Testing hair from Asian monkeys living close to people may provide early warnings of toxic threats to humans and wildlife, according to a study published online this week in the American Journal of Physical Anthropology.

In parts of South and Southeast Asia, macaques and people are synanthropic, which means they share the same ecological niche. They drink from identical water sources, breathe the same air, share food sources, and play on the same ground.

"Macaques are similar to humans anatomically, physiologically and behaviorally," said the senior author on the study, Dr. Lisa Jones-Engel, a senior research scientist at the National Primate Research Center at the University of Washington in Seattle.

"They are also similar in their response to toxic exposures," said author Dr. Gregory Engel, a physician at Swedish Cherry Hill Family Medicine in Seattle and a research scientist at the UW National Primate Research Center. When macaques live in environments polluted by motor vehicles, openly disposed garbage, and industrial waste, they can come into contact with toxic substances such as lead, just as their human neighbors might.

Lead toxicity, the authors noted, remains a significant public health problem around the world. Intense exposure to lead can damage the nervous, circulatory, and reproductive systems, as well as the kidneys and liver. Exposure during childhood, according to other studies, may cause more subtle effects, such as decreased intelligence.

According to Jones-Engel, the researchers hypothesized that young macaques, in particular, would be good sentinels for human exposure to lead exposure.

"Young macaques share a propensity for curiosity and have a penchant for picking up objects and inserting them into their mouths, just as young children do," Jones-Engel noted. "A juvenile has all the curiosity and energy of a toddler, and then some! Plus their parents aren't well informed about environmental hazards."

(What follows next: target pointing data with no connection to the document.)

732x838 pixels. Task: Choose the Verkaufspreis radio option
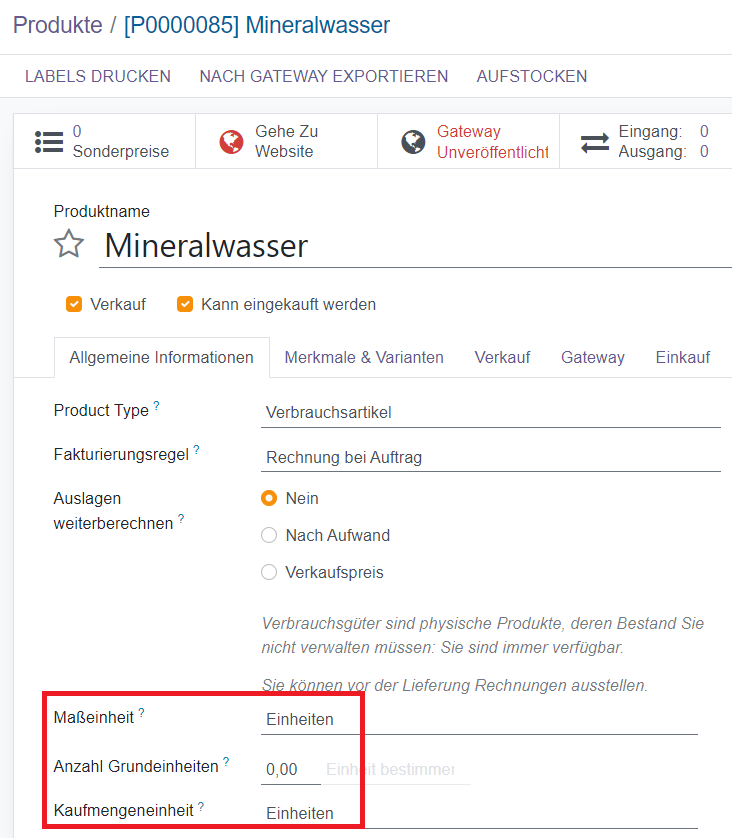pos(269,573)
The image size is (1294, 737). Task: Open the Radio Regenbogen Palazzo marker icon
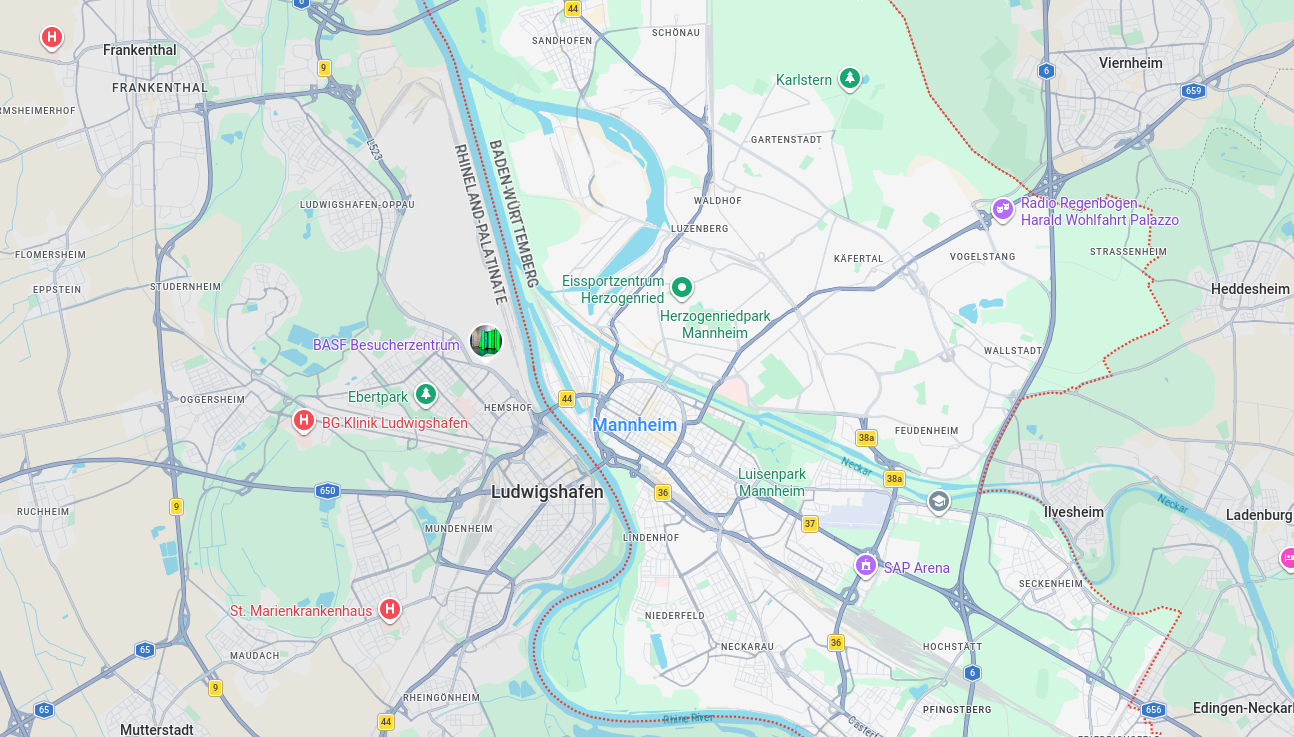[x=1002, y=210]
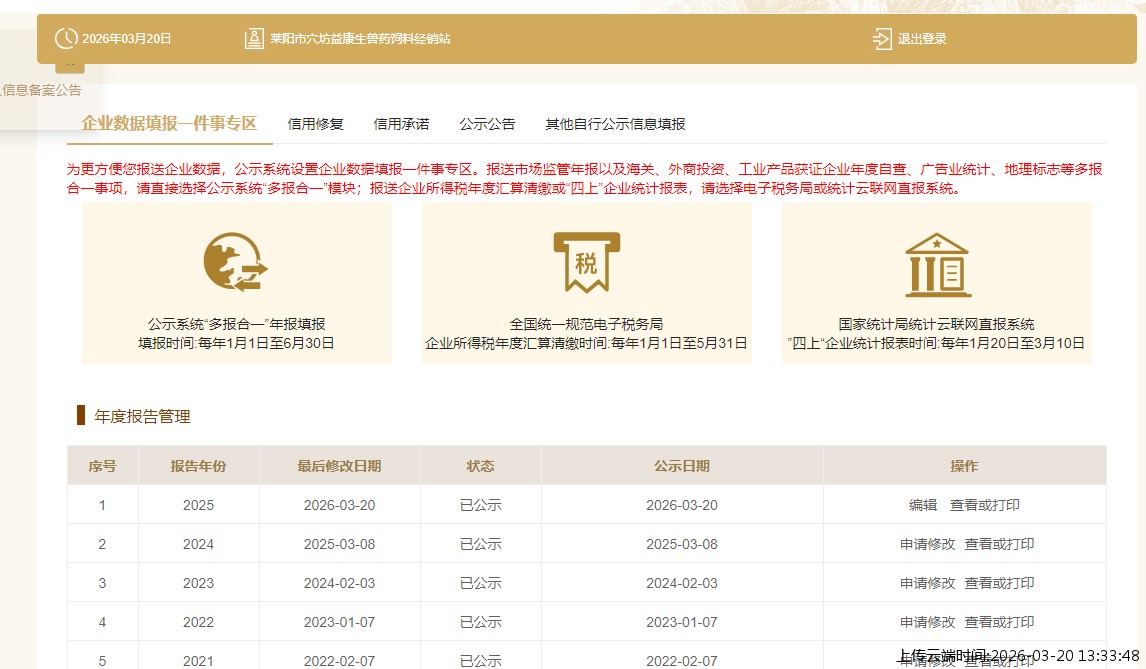Switch to the 信用修复 tab
This screenshot has width=1146, height=669.
[x=315, y=124]
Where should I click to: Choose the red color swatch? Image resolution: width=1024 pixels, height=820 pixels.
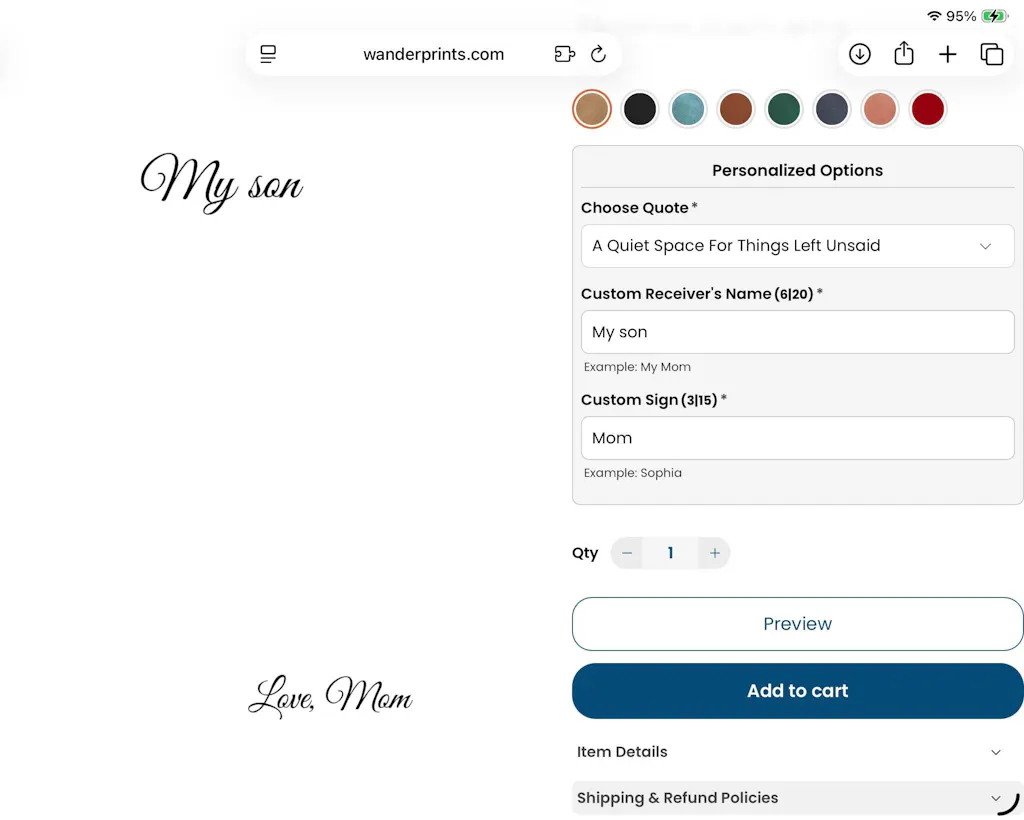[x=928, y=109]
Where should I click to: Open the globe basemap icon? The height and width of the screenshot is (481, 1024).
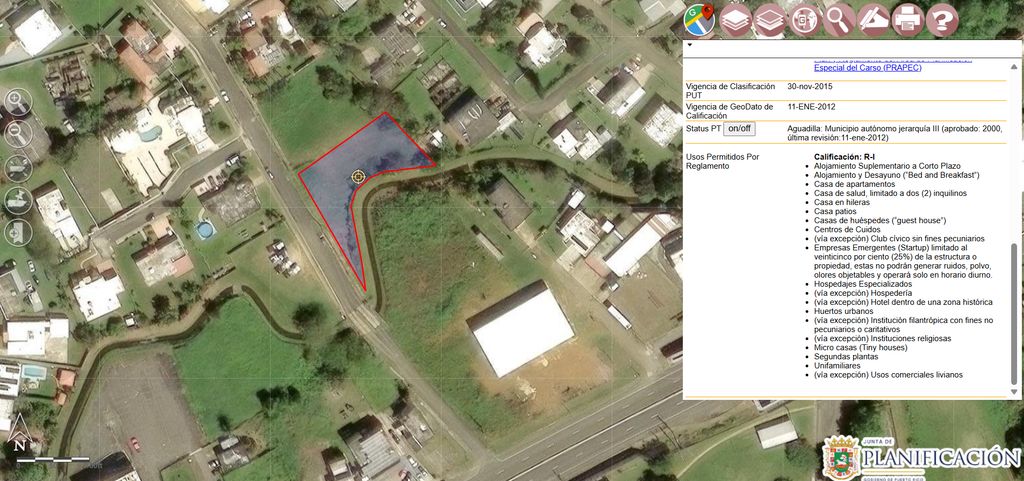(804, 18)
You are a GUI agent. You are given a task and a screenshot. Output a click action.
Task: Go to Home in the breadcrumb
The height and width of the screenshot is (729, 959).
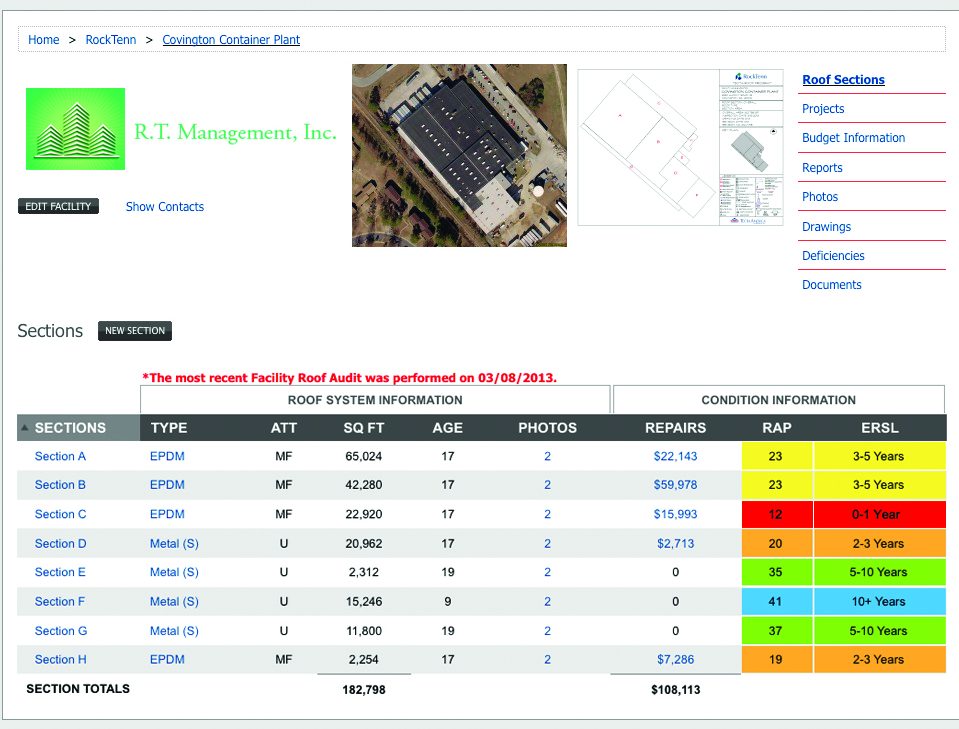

She and her team of primatologists, physicians, epidemiologists, veterinarians and toxicologists decided to test urban macaques as a potential early indicator that their human neighbors, especially the children, are being exposed to lead and other toxic metals. They took hair samples from three groups of free-ranging macaques at the Swoyambhu temple overlooking Kathmandu, Nepal. The macaques patrolling the site have abundant contact with people and with human-made environments. This World Heritage Site temple is located in a densely populated urban area with poor infrastructure that leaves point sources like discarded lead batteries, flaking leaded paint, and lead contaminated soil, a by-product of decades of leaded fuel, in the environment.

In Thailand, a longtail macaque sits in a garbage can to finish a snack scrounged from the trash. Credit: Nantiya Aggimarangsee

Hair lead levels differed among the three groups of macaques, and were much higher in younger macaques. The researchers' data did not support the idea that these lead levels were from basic differences in the animals' diet, and instead suggested that, in this population of macaques, behavioral or physiological factors among young macaques might play a significant role in determining exposure to lead and subsequent tissue concentration.

Animal sentinels of poisonous conditions for people have been used for a long time. From the 19th century and well into the 20th century coal miners sent canaries into mining shafts to check if the air was safe to breathe.

"While using animal sentinels is not a new phenomenon, we argue that not all animal species are relevant models for human toxicant exposures, but young macaques that share the same ecological niche with humans may be one of the best animal sentinels we have," Engel said.

Scientists testing for environmental exposures also don't want to hurt the animals they are monitoring. Collecting a few hairs is a gentle, non-invasive approach.

The researchers noted, "All of these factors contribute to making synanthropic macaques -- those that share the environment with humans -- potentially valuable as sentinels for toxic exposures and predictors of physiologic responses in humans."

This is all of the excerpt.